How I Hacked Time by Getting Up at 5:30AM
“I am not a morning person.” It was my mantra since I could remember, especially during my years in university. Classes before 11 AM? A cruel prank. I was not a morning person, and that was fine — but then, I graduated.
This was when reality slapped me in the face. The working world started their day at 9AM, sometimes even earlier; I had to bid a fond farewell to my late morning schedules.

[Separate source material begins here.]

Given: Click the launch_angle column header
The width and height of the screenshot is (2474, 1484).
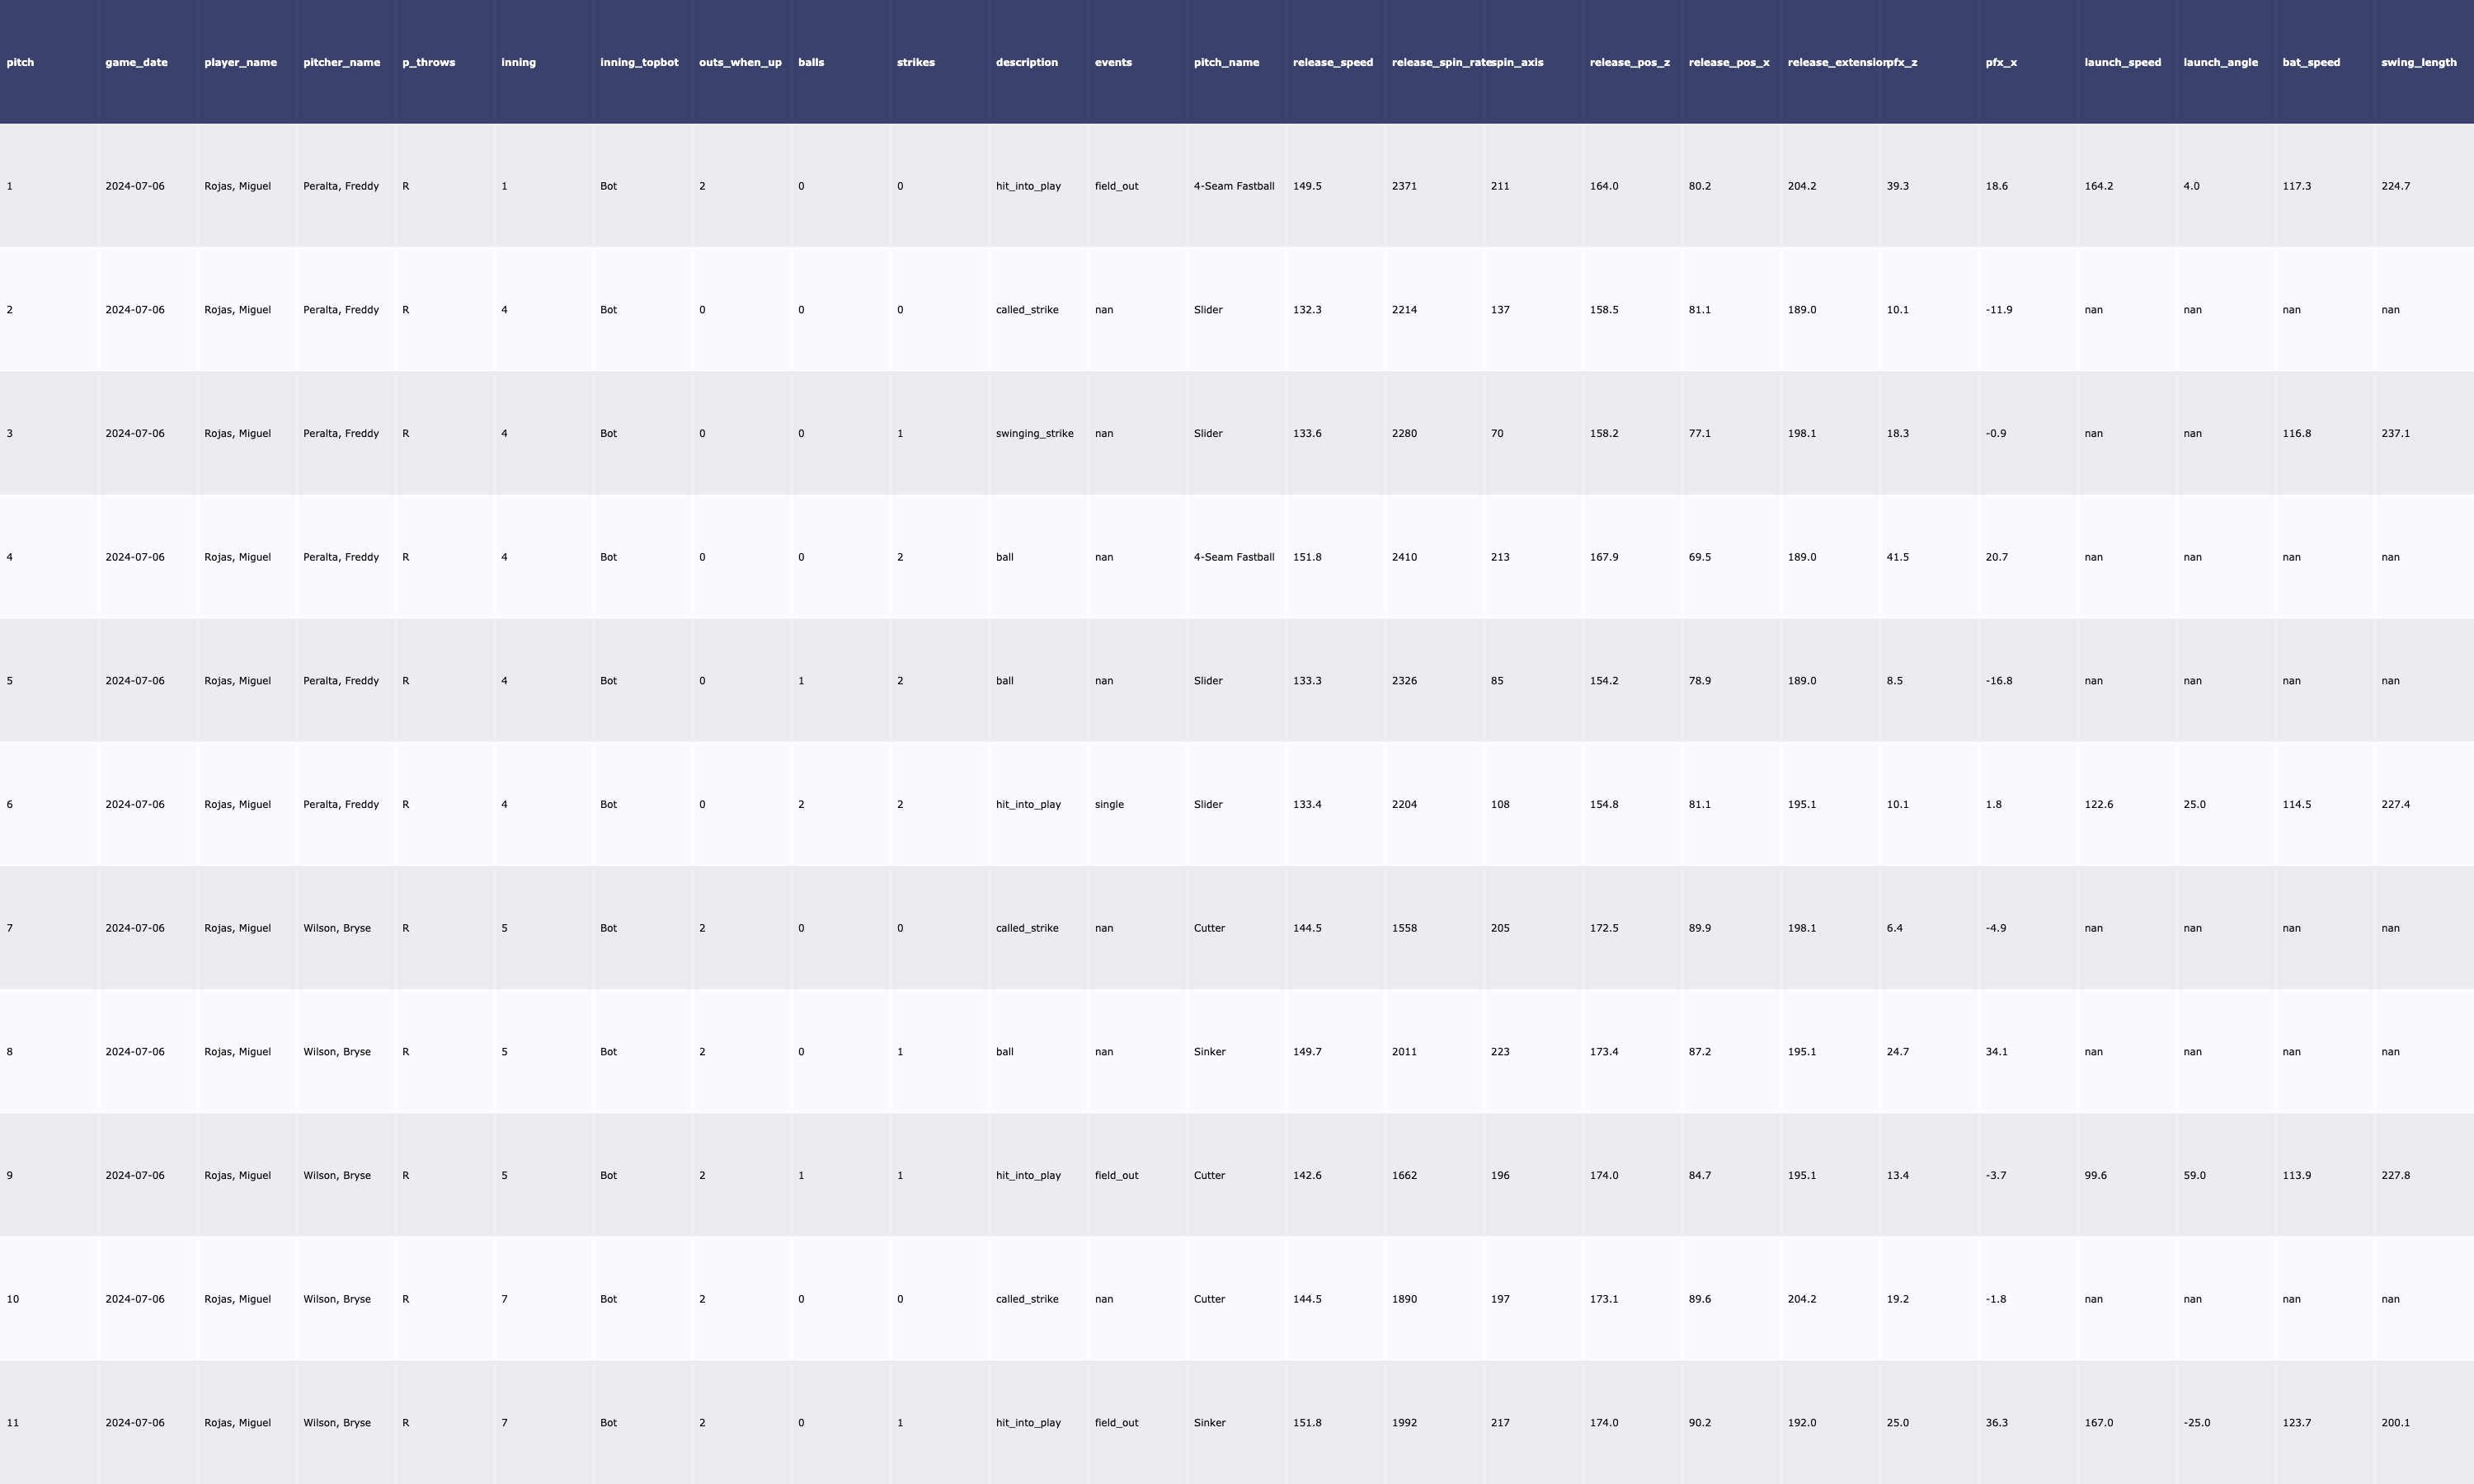Looking at the screenshot, I should 2220,62.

After a few years as a young professional, I started to realize I had no time for personal growth. I felt robotic and lethargic. Every morning I would drag myself up around 7–7:30AM, grumpily slump my way to the coffeemaker, assume a corpse pose on the couch until coffee was ready, toss some down, and have just enough time to throw on whatever clothes were within easy reach, and run out the door. In the end, I still needed to down a large coffee as soon as I sat down at work. Fast forward to 6PM, I’d hop on the train to go home (promising myself to workout as soon as I arrived), eat a snack and then sit in front of Netflix. Suddenly the evening was gone.
Now, perhaps this sounds familiar, or maybe even ideal, but it wasn’t for me. I had dreams of adopting a side-hustle or working on personal growth initiatives, getting that 6 pack, or having the flexibility to spend more time with friends and family. This “schedule” (to use the word loosely) I adopted barely allowed for time I wanted for myself, nevermind the time I intended to spend with others; a major adjustment was in order, but I needed some inspiration.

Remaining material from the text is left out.